- _Problem details_:
Beginning at the line containing "Instruction: Open Conditions", give again every line through the end of the data, unchanged and with both ends included. Drop any pictures.
### Provided information ###
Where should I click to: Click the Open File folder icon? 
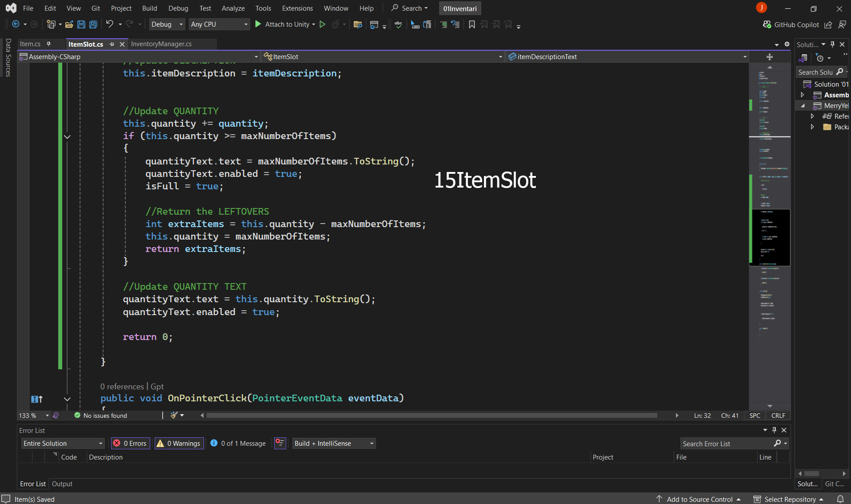pos(69,24)
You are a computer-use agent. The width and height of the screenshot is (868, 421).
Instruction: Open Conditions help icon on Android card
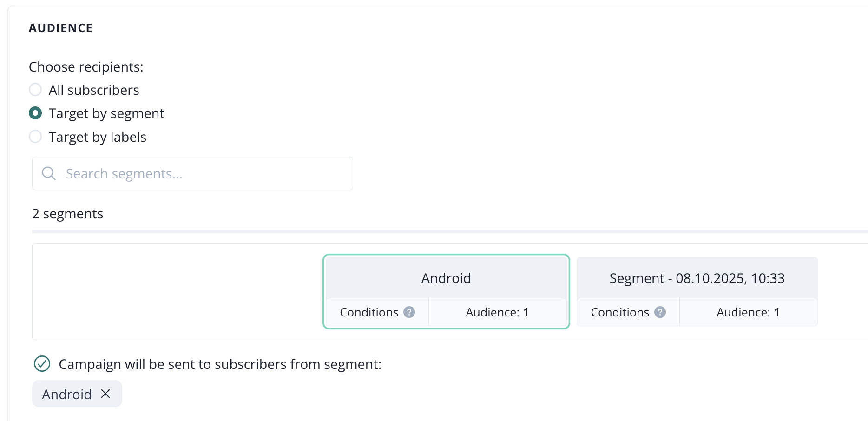(x=409, y=312)
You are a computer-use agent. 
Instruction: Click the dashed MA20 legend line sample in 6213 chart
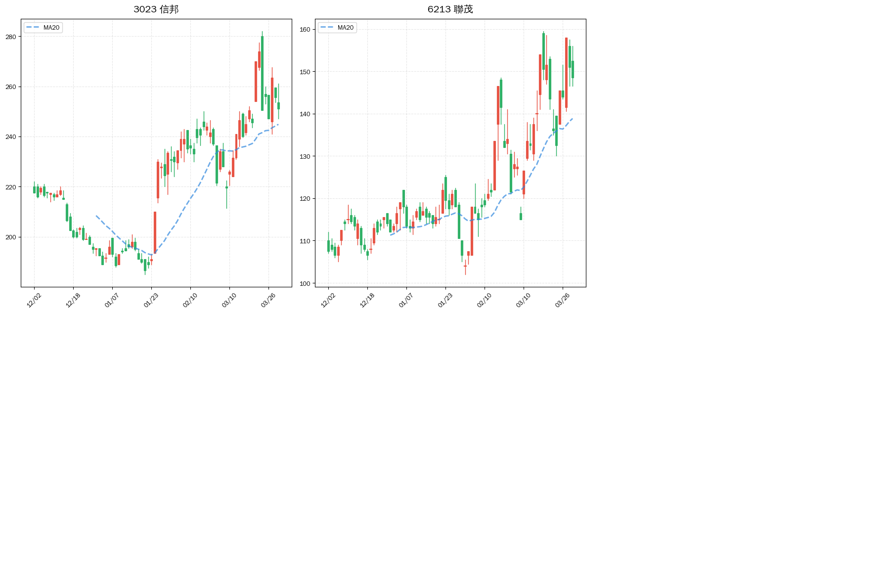click(327, 28)
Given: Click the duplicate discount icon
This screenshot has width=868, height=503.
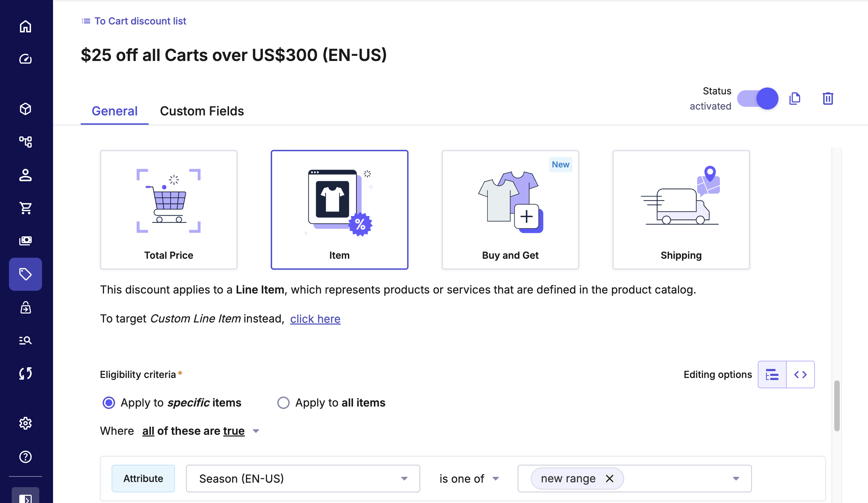Looking at the screenshot, I should click(795, 99).
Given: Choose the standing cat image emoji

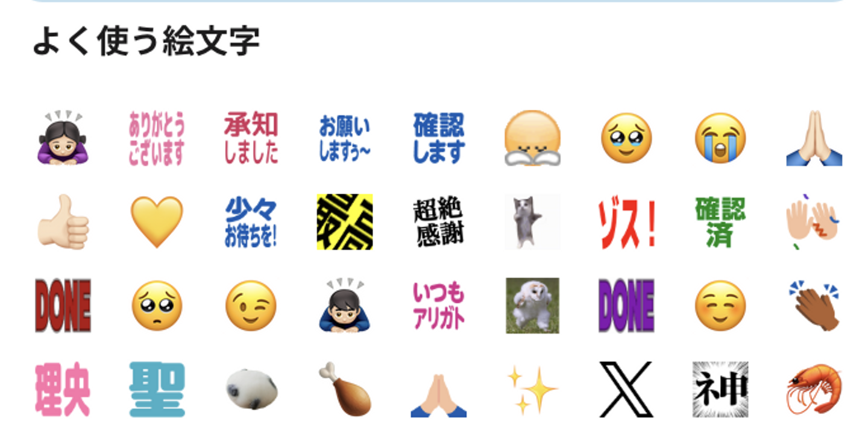Looking at the screenshot, I should coord(533,222).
###
- _Worked solution_:
Instruction: Open Conditions help icon on Android card
(x=409, y=312)
You are a computer-use agent. 
Instruction: Click the dashed MA20 legend line sample in 6213 chart
click(327, 28)
Given: Click the duplicate discount icon
This screenshot has width=868, height=503.
Looking at the screenshot, I should click(795, 99).
Given: Choose the standing cat image emoji

Looking at the screenshot, I should coord(533,222).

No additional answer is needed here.